- **Task to complete**
Reproduce only the lines from the line containing "This screenshot has width=2576, height=1456." to the end of the entries below, including both of those lines.

::: Source material :::

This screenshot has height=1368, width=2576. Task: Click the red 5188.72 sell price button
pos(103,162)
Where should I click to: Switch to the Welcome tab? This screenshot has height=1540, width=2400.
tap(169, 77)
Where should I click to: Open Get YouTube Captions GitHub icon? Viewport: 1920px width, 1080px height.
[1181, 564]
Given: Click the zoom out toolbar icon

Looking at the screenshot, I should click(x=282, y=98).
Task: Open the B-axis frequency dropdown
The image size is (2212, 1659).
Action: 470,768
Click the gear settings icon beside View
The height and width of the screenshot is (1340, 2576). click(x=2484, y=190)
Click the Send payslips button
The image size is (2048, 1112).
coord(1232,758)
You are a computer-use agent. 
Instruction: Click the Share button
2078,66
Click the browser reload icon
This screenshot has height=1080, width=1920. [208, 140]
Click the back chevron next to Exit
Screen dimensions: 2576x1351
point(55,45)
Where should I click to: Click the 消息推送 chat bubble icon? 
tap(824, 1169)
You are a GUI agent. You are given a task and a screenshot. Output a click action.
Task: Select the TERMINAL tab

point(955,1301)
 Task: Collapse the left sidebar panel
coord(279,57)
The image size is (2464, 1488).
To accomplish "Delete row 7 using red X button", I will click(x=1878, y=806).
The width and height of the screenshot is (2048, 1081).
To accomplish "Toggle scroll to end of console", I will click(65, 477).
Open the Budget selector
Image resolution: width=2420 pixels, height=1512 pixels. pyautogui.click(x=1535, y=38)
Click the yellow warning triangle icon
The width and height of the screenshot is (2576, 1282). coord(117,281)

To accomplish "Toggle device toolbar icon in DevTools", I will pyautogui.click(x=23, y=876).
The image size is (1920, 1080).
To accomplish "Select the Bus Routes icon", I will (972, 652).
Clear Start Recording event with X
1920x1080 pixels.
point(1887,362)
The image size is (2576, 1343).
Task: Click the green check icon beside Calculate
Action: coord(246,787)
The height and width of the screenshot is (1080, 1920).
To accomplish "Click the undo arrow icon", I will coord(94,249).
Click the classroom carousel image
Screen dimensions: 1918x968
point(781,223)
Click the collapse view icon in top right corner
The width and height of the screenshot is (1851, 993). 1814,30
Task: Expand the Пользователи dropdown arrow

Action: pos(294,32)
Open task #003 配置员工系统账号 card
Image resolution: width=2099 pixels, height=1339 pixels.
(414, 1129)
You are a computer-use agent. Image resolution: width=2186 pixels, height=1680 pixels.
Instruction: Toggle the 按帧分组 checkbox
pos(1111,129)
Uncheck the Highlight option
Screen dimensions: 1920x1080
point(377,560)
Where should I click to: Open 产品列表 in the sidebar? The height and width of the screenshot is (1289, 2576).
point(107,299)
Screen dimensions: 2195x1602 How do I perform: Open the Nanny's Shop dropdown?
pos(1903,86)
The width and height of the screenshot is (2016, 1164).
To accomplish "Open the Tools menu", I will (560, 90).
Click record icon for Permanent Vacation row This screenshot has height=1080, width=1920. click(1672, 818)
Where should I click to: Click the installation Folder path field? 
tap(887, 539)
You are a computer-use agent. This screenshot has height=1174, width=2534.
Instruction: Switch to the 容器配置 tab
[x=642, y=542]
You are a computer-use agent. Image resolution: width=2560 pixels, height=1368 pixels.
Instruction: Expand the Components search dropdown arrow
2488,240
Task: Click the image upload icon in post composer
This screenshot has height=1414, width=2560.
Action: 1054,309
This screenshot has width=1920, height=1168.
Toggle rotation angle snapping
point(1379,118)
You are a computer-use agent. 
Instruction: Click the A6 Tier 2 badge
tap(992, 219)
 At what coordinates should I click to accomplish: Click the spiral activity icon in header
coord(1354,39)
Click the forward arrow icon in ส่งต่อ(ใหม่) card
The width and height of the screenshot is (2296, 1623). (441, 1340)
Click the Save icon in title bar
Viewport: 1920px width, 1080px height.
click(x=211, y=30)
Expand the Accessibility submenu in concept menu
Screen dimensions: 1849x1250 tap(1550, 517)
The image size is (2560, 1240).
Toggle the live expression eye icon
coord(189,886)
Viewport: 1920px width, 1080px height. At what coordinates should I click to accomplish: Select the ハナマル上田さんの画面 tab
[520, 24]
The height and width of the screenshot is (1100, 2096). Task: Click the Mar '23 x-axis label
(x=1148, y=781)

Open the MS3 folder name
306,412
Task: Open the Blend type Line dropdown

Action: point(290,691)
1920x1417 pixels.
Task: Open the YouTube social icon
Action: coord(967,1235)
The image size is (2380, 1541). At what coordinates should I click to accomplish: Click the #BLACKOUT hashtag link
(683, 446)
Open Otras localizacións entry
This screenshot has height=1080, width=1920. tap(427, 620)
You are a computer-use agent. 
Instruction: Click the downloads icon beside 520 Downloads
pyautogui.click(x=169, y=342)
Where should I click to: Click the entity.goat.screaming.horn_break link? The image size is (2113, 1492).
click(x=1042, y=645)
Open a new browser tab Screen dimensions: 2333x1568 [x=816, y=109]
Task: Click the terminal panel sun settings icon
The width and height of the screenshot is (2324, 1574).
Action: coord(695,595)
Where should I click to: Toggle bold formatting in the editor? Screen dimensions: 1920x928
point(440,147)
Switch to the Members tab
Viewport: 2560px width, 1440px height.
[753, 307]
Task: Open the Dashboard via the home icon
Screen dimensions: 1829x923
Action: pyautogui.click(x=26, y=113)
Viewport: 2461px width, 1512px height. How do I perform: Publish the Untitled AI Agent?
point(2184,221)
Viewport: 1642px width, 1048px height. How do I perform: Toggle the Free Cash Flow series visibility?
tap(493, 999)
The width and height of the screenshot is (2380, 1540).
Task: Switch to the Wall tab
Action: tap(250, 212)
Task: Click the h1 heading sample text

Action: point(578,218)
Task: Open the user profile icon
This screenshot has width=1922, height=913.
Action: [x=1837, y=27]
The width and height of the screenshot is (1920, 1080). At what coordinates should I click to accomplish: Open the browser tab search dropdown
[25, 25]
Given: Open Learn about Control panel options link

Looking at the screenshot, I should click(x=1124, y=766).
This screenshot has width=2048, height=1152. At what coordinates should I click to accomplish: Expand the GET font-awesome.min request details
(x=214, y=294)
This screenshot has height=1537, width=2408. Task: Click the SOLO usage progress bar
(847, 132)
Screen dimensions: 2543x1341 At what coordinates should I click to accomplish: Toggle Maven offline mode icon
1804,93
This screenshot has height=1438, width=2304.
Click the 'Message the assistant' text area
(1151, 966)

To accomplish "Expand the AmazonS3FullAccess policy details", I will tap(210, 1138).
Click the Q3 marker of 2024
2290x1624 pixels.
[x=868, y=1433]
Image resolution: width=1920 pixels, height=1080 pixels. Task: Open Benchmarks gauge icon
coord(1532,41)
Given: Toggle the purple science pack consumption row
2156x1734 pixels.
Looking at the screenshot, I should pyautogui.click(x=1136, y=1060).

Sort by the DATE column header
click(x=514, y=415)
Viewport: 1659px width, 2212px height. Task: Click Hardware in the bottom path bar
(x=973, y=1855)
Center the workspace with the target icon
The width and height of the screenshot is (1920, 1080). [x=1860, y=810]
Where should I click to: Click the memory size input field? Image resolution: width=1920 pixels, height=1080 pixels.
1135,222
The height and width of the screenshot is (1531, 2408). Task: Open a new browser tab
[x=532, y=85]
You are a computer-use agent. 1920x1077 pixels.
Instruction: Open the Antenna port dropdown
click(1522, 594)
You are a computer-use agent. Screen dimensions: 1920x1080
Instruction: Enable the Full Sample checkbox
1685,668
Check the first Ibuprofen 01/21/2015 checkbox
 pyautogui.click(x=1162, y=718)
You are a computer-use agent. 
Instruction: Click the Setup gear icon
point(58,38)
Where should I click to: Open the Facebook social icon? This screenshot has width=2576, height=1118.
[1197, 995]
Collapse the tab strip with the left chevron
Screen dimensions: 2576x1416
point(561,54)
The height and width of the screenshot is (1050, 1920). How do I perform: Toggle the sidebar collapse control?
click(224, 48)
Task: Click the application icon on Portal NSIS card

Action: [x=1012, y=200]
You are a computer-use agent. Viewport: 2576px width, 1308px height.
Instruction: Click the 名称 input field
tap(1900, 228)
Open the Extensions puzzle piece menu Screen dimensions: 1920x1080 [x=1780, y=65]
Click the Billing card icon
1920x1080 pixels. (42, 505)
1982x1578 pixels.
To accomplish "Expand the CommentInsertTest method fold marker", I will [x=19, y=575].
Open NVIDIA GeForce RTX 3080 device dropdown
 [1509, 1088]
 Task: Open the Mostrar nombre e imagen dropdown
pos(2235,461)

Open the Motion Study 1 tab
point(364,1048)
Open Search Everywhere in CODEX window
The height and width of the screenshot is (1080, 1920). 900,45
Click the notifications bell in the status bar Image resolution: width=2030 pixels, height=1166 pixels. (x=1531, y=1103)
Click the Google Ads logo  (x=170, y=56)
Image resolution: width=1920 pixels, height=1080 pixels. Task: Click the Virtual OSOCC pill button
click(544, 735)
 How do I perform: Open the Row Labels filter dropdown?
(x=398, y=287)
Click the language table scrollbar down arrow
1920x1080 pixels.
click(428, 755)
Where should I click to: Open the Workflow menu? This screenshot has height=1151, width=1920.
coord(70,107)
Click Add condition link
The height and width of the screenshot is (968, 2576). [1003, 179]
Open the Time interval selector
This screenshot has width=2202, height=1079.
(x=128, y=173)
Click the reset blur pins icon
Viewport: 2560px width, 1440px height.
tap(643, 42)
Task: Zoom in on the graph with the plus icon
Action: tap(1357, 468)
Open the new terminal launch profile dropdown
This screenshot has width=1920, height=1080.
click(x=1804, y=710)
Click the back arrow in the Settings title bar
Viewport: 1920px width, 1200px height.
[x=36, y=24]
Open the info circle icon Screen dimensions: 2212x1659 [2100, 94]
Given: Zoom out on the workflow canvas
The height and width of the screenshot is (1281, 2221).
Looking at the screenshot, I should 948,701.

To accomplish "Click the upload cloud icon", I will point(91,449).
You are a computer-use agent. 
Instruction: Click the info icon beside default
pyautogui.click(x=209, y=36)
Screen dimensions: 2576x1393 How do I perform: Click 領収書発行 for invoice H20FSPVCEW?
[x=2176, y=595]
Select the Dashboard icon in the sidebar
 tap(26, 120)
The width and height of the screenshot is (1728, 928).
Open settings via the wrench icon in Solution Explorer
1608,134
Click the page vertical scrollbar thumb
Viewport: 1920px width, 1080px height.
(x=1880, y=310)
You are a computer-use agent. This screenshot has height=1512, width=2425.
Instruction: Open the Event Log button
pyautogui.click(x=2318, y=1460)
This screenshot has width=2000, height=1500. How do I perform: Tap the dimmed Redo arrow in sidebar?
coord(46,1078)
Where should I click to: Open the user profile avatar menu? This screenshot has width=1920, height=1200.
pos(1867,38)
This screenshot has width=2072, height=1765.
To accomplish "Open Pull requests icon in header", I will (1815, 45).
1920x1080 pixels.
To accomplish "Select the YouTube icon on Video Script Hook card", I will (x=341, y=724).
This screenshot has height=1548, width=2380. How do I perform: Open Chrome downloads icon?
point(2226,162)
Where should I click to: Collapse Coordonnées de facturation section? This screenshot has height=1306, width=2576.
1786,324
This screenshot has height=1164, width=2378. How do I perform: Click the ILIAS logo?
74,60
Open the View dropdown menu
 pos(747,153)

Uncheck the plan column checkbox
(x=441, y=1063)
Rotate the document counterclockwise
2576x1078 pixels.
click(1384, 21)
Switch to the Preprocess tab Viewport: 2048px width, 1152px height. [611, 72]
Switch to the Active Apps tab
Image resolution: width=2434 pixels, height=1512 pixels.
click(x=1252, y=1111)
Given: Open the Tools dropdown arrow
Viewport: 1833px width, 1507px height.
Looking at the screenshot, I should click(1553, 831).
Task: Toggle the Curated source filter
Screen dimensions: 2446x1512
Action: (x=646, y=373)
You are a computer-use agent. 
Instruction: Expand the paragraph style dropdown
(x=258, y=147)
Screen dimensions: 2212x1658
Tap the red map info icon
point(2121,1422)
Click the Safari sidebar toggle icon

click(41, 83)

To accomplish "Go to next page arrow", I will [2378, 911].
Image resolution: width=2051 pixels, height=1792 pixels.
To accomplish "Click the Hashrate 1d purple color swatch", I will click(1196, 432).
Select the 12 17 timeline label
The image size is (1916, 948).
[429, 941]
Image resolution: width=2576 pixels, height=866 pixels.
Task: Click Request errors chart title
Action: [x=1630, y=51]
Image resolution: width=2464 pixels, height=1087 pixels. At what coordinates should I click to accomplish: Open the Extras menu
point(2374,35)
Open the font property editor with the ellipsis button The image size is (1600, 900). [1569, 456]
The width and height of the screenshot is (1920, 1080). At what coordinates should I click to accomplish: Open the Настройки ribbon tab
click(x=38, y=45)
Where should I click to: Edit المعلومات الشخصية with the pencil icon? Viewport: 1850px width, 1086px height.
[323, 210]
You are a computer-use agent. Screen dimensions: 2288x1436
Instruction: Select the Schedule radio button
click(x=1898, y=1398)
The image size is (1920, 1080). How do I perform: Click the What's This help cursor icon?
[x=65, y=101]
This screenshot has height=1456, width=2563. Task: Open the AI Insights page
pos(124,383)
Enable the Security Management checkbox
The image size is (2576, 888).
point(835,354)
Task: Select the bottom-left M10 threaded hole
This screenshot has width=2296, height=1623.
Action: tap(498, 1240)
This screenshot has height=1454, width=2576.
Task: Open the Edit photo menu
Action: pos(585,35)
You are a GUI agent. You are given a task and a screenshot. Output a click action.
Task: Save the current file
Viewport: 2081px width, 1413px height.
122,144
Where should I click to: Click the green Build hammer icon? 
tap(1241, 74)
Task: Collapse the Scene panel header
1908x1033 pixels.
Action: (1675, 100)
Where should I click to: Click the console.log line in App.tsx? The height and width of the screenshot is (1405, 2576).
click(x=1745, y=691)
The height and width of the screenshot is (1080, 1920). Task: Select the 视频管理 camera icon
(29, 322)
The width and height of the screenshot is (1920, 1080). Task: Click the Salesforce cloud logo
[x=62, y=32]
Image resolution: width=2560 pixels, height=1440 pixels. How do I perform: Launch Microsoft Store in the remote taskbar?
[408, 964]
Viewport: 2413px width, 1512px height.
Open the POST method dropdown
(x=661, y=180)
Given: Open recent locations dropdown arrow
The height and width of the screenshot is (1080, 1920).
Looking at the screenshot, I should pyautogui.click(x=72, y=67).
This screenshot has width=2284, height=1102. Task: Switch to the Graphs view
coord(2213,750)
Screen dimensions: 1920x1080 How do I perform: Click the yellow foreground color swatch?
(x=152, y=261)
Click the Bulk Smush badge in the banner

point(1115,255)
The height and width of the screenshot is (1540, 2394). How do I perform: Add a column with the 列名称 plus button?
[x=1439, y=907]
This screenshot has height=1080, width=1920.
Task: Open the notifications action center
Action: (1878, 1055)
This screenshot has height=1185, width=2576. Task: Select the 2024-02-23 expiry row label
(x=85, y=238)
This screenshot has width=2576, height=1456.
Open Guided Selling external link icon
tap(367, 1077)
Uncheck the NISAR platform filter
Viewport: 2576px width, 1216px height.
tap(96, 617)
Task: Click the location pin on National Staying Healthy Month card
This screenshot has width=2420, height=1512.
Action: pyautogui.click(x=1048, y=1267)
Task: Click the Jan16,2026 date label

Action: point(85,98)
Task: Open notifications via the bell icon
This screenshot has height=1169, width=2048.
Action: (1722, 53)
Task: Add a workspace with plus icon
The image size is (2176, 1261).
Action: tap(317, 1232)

:::

- **Expected output**
This screenshot has width=2576, height=1456.
Open Guided Selling external link icon
tap(367, 1077)
Uncheck the NISAR platform filter
Viewport: 2576px width, 1216px height.
tap(96, 617)
Task: Click the location pin on National Staying Healthy Month card
This screenshot has width=2420, height=1512.
Action: pyautogui.click(x=1048, y=1267)
Task: Click the Jan16,2026 date label

Action: point(85,98)
Task: Open notifications via the bell icon
This screenshot has height=1169, width=2048.
Action: (1722, 53)
Task: Add a workspace with plus icon
The image size is (2176, 1261).
Action: tap(317, 1232)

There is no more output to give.